Elle se rappela la dernière fois qu’elle avait affronté les trois larrons : elle était alors dans la grande rue centrale, au bras de Red, à lécher des vitrines. Foxy avait lancé les hostilités. Le ton était monté jusqu’à ce que Red, avec sa douceur naturelle, ne prenne les choses en main, lançant son pied entre les jambes de Wolfy et assenant un violent coup de tête à Porky. Blanche-Neige avait alors usé d’un mouvement d’aïkido, appris avec le Maître James West, pour mettre à terre Foxy puis l’achever à coups de talons aiguilles.
« Il doivent encore l’avoir en travers de la gorge. » pensa la princesse.
— Je disais, mon gros, que mieux vaut être gentil comme Simplet qu’abruti comme toi, précisa Blanche-Neige.
— Tu fais la maligne, en plus, aboya Wolfy. Je crois qu’on va devoir te montrer ce que c’est qu’un vrai homme. Peut-être que tu deviendras une véritable femme après.
— Messieurs, pas de ça chez moi, ordonna Tommy Grande Bouche.
— Tu défends les lesbiennes maintenant, Tommy ? Je te croyais un bon chrétien, affirma Foxy.
— Le Seigneur ne juge pas, répliqua Tommy. Qui êtes-vous pour décider de ce qui est bien ou mal en matière de sexualité féminine ?

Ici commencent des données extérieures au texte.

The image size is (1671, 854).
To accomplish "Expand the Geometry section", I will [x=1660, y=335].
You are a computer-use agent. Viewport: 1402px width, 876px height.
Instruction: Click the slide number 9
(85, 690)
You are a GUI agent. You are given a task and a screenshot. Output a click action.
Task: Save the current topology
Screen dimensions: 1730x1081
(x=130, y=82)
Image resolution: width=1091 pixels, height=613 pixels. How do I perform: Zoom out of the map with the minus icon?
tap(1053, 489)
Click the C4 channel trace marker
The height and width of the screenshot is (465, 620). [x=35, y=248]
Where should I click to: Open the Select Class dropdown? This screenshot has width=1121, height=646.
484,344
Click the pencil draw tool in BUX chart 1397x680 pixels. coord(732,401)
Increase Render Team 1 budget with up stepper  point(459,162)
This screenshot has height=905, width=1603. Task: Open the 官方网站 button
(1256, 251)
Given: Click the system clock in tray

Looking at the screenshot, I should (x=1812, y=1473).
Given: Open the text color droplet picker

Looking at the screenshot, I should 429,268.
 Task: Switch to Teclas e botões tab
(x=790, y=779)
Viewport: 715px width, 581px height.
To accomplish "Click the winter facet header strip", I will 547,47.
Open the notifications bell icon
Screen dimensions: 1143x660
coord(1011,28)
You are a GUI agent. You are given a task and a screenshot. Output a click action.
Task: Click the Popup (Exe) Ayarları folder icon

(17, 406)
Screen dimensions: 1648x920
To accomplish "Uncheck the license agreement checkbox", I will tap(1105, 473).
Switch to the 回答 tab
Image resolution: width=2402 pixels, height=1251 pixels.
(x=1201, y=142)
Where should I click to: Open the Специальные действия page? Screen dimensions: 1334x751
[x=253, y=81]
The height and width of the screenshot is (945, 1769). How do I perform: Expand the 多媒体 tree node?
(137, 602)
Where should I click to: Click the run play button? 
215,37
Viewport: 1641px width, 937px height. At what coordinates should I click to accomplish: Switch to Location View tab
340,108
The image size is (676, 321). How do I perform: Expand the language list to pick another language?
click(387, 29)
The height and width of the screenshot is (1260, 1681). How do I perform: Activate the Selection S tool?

— On voit que tu as été journaliste en Californie, ironisa Wolfy. Dommage pour toi, ici c’est le Minnesota, l’Amérique profonde, celle des pionniers et des mineurs. Les intellectuels de ton genre, ils repartent recouvert de goudron et de plumes ou les pieds devant.
— Nous pouvons quand même discuter entre gens civilisés, insista Tommy.
— La civilisation, c’est quand on pend des Indiens, qu’on brûle des Noirs et qu’on construit des lignes de chemin de fer avec des Chinois. Le reste, ce sont des mots pour les cornes vertes des grandes villes. Garde ça pour tes livres et laisse-nous régler l’affaire à notre façon, Tommy !
— Désolé, mais je ne suis pas d’accord avec vous, déclama le commerçant. Notre Constitution protège tous les habitants de ce pays, y compris Simplet et Blanche-Neige. Je me ferai fort d’assurer leur défense devant votre simulacre de procès. Vous ne pouvez pas être juge et bourreau à la fois.
Blanche-Neige admira le courage théorique de Tommy Grande Bouche.
Elle se dit qu’il méritait bien son surnom mais qu’il allait certainement arriver à bout d’arguments en face du trio de brutes assoiffées de sang. Le futur très proche lui donna raison : Porky souleva le vieux Tommy, puis lui colla une baffe à décorner un caribou avant de l’achever d’un crochet du droit suivi d’un uppercut. Exit Tommy, parti théoriser au royaume des songes.
— Alors ma cocotte, je crois que le moment de vérité est arrivé, lança Wolfy. Si tu es sage, ton dépucelage se passera bien, parole de scout. Tu pourras jouer l’hymne national avec ton trou du cul.
Les trois acolytes rigolèrent grassement de cette boutade.
Blanche-Neige tressaillit. Ses leçons d’arts martiaux japonais n’allaient pas suffire cette fois-ci.
Le temps devint quantique.
Blanche-Neige entendit trois détonations puis vit un trou au milieu du front de ses agresseurs et enfin entendit une petite voix flutée siffler dans les aigus.
« Pas gentils avec Blanche-Neige, les messieurs, pas gentils. » répéta Simplet en rangeant son 344 Magnum dans la poche intérieure de son anorak en peau de bison.